DO THIS —
Quote everything from the line containing "Viewport: 1270px width, 719px" down to the line containing "pyautogui.click(x=958, y=20)", copying each line precisely.

Source data
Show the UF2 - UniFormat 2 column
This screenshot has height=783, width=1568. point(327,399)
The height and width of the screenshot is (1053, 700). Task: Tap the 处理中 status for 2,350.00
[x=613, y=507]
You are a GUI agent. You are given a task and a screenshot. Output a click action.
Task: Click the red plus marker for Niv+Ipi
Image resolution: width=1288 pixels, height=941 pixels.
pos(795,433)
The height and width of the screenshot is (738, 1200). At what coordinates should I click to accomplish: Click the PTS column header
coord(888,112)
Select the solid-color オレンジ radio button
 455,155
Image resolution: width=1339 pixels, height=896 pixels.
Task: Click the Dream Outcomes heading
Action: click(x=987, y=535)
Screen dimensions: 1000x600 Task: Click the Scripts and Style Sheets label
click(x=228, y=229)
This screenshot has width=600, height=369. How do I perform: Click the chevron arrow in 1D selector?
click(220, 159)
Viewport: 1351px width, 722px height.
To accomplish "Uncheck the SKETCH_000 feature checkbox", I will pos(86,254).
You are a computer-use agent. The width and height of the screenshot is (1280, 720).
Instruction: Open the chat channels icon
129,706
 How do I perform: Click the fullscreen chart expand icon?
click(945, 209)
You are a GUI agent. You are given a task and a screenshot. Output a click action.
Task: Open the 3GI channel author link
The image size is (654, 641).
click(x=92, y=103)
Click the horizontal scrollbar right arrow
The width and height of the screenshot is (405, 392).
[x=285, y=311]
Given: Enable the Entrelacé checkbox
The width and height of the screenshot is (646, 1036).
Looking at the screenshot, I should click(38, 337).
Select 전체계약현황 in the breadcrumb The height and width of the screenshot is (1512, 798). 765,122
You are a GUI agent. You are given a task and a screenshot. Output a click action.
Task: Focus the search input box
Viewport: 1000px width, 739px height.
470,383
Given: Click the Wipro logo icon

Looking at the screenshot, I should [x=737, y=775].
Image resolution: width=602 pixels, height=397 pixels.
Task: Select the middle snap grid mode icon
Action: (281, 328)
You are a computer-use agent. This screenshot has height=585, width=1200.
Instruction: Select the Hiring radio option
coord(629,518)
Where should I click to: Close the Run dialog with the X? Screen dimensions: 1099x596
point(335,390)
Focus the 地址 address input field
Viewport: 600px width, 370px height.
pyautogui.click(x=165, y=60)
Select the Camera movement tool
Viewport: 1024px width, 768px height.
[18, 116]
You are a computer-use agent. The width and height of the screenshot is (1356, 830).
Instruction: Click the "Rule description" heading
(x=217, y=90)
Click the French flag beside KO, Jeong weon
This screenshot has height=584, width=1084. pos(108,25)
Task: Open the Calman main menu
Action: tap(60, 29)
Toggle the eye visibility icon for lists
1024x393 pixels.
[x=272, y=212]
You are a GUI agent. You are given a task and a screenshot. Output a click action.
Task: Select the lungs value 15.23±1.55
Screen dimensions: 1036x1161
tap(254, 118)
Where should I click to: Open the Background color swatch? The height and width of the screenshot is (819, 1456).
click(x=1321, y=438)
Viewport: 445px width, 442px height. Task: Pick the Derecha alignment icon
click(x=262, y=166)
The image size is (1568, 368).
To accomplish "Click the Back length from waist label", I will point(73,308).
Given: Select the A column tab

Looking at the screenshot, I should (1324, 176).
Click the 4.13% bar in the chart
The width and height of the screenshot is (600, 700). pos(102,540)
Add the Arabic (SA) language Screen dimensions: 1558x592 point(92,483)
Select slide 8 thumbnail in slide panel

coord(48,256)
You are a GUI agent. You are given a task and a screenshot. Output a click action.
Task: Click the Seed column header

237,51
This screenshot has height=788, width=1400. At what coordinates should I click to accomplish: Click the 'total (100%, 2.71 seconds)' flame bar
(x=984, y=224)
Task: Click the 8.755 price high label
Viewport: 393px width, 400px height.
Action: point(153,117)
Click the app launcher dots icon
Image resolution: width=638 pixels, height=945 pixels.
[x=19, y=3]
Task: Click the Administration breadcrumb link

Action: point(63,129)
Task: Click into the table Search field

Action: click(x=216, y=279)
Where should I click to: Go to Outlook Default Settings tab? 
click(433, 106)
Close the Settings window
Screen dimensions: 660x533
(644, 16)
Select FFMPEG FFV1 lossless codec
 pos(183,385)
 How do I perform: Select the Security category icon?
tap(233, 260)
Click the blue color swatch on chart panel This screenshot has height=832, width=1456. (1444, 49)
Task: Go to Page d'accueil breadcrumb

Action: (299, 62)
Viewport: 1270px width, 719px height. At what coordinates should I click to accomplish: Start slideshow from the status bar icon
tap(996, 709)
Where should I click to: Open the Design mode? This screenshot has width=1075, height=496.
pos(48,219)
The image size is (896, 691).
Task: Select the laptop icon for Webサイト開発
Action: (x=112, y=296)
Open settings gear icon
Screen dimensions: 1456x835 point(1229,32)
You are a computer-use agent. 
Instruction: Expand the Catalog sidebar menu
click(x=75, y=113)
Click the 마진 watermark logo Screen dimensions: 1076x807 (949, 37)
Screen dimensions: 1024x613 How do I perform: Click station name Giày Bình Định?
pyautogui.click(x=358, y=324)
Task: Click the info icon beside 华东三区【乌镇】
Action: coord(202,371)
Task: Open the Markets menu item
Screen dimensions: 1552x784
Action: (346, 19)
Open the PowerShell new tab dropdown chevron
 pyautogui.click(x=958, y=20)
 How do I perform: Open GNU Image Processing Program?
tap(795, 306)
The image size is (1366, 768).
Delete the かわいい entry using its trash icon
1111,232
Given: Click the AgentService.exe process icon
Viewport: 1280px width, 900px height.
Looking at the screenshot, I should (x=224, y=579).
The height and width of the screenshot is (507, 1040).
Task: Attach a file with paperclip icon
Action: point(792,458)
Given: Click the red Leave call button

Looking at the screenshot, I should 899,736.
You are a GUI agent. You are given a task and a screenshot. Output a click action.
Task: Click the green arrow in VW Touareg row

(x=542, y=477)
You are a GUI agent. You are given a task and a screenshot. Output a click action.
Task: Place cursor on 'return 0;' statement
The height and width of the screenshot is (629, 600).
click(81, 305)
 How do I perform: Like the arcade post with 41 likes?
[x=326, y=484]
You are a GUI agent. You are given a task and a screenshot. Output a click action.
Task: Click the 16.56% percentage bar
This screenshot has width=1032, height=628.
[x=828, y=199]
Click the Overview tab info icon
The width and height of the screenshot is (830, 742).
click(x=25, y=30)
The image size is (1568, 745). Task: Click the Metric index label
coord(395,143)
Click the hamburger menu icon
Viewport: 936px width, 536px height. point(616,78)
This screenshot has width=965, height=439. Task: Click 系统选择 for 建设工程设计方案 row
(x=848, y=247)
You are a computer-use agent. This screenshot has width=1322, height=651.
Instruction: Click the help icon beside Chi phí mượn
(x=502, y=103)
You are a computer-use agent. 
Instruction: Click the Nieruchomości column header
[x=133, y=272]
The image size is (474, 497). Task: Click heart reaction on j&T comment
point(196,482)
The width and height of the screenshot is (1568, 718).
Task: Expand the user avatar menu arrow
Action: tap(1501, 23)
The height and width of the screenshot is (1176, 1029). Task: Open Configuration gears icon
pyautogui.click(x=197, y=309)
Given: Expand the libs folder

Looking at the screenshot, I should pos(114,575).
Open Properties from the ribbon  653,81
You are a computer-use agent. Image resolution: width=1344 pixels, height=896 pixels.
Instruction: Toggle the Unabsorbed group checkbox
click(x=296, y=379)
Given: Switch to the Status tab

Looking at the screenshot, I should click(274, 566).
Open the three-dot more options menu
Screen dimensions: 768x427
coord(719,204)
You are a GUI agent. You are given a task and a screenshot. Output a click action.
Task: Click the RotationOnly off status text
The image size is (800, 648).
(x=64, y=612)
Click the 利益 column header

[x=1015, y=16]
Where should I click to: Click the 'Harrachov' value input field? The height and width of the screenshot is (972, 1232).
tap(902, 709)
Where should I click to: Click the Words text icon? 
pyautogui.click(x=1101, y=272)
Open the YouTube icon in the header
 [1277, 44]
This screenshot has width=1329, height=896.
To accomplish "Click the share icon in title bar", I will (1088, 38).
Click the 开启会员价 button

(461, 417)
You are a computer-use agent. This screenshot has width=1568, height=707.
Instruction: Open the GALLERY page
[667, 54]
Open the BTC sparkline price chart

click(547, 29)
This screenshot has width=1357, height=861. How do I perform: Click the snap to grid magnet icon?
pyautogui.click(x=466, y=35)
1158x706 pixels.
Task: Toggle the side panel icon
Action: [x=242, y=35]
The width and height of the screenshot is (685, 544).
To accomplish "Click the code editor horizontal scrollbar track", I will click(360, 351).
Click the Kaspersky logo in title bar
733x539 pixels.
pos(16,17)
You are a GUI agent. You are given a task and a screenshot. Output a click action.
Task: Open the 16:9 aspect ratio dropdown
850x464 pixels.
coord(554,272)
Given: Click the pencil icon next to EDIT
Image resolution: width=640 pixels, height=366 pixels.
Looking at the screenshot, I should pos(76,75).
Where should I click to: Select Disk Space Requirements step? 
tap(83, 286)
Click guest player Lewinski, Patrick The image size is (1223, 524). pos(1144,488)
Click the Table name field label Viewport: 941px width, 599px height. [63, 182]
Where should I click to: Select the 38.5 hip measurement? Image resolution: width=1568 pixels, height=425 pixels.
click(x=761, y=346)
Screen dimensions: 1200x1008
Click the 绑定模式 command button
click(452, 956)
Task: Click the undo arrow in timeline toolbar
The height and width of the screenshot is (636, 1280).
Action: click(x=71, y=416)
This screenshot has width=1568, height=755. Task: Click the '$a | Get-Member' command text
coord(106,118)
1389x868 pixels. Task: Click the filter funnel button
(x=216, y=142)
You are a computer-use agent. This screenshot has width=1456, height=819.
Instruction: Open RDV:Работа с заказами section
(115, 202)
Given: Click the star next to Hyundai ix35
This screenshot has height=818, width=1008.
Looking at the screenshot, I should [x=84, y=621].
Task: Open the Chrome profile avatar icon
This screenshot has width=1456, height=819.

OUTPUT FOR THIS TASK —
Viewport: 1270px width, 719px height. At what coordinates should I click to accomplish: Start slideshow from the status bar icon
tap(996, 709)
Where should I click to: Open the Design mode? This screenshot has width=1075, height=496.
pos(48,219)
The image size is (896, 691).
Task: Select the laptop icon for Webサイト開発
Action: (x=112, y=296)
Open settings gear icon
Screen dimensions: 1456x835 point(1229,32)
You are a computer-use agent. 
Instruction: Expand the Catalog sidebar menu
click(x=75, y=113)
Click the 마진 watermark logo Screen dimensions: 1076x807 (949, 37)
Screen dimensions: 1024x613 How do I perform: Click station name Giày Bình Định?
pyautogui.click(x=358, y=324)
Task: Click the info icon beside 华东三区【乌镇】
Action: coord(202,371)
Task: Open the Markets menu item
Screen dimensions: 1552x784
Action: (346, 19)
Open the PowerShell new tab dropdown chevron
 pyautogui.click(x=958, y=20)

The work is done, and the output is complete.